Something I just noticed is that this provision makes no mention of "normal retirement age". It only says "separation of service". Which disagrees with section 845 of the PPA, which allows "eligible retired public safety officers" to elect to exclude up to $3,000 annually from gross income for certain distributions made from an "eligible government plan" to pay "qualified health insurance premiums". I never paid much attention to 845 because I was able to bank a part of my accumulated leave balance in an account with my former employer, from which they make regular withdrawals to "pay" me while deducting insurance premiums on a pretax basis. 845 is different in several ways from 868, in that it expands the eligibility to judges, prison guards, etc., and that it mandates that the recipient be separated from service due to "disability or attainment of normal retirement age."

The way I read those differences, 868 doesn't care why you left, just that you separated from service.

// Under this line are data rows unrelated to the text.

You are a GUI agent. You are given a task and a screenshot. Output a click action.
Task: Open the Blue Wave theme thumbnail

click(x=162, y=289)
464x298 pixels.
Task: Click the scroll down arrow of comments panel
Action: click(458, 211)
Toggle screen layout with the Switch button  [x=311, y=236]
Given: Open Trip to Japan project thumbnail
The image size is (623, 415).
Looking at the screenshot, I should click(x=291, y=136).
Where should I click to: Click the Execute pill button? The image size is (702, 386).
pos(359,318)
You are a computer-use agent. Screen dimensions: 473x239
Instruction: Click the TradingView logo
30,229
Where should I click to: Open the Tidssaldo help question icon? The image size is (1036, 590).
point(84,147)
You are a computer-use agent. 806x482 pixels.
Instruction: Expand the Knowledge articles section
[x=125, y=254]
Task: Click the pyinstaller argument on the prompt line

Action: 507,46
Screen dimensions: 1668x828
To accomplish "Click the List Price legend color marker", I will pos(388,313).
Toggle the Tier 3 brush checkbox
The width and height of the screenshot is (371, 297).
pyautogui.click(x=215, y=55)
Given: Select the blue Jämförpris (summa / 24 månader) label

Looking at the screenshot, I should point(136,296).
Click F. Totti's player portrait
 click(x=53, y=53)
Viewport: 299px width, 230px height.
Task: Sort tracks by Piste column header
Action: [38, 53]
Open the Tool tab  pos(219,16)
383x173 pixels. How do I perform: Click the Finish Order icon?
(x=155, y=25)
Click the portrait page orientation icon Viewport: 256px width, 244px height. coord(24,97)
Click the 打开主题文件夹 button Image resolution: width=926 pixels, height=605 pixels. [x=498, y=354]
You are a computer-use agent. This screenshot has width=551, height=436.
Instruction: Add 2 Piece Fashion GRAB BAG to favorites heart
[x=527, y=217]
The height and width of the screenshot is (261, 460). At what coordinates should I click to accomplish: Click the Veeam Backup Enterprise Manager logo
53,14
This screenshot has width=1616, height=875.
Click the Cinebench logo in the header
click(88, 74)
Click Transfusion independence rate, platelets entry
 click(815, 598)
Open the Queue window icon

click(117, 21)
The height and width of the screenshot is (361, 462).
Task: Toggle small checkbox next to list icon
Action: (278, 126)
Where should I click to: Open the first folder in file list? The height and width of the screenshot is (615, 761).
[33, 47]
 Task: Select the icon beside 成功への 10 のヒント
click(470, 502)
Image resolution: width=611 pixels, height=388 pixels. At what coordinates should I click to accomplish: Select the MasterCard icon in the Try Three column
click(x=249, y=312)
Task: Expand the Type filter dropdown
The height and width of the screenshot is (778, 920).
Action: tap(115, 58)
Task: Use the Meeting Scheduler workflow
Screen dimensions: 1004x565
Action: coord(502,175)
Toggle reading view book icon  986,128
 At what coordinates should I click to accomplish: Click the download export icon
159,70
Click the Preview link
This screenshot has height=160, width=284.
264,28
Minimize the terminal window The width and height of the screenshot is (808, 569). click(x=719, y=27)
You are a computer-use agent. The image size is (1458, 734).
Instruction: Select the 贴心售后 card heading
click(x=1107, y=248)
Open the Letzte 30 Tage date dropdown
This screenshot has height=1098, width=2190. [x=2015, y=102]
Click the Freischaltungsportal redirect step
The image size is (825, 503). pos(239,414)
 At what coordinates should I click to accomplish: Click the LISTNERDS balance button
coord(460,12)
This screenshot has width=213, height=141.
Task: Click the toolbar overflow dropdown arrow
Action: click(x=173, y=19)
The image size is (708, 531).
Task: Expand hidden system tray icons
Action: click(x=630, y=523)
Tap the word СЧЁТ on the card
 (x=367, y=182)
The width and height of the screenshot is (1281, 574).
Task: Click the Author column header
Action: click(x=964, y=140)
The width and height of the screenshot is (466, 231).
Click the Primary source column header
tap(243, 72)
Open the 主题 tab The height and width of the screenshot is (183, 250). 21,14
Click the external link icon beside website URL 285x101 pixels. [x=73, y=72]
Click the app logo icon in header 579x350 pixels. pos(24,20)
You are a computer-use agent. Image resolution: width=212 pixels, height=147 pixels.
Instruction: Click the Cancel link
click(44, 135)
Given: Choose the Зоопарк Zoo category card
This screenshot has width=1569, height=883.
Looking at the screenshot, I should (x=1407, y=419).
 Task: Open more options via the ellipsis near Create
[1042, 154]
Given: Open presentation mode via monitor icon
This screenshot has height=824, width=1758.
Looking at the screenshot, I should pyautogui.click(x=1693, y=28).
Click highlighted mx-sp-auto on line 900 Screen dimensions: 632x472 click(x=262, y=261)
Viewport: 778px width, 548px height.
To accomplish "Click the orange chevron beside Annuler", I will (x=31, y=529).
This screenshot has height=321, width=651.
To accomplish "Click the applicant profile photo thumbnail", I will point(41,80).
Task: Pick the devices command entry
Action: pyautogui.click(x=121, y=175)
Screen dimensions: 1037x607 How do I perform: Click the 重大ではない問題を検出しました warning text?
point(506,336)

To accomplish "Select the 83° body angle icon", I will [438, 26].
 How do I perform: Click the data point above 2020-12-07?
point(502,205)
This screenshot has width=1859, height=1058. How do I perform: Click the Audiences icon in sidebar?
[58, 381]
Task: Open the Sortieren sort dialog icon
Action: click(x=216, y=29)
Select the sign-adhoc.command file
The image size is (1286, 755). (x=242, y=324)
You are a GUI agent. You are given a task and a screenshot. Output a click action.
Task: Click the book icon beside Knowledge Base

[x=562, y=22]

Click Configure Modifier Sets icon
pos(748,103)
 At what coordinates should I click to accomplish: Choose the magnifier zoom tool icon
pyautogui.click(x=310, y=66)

I retired meeting every eligibility requirement (including a defined benefit plan) except that I was under age 50. I never found a way to get around that requirement.

My DB pension payments are taxed as normal income, and that has been sufficient, so far, and supplemented by withdrawals from a taxable account unrelated to my former employment, to let me do what I need/want. My plan did include a partial lump-sum payment that I rolled over into a regular IRA without penalty. The only way I see of tapping that is either through a SEPP allowed under 72(t), or reconfiguring some things and using money from the IRA to pay for the kids' college educations.

In any event, the way I read the law and understand what you have written about your situation, you are not eligible for the waiver of early distributions for two reasons: (a) you retired before age 50, (b) and, the plan you're making withdrawals from is not a defined benefit governmental plan.

If you find away around the age 50 requirement, I would be very interested to know the details.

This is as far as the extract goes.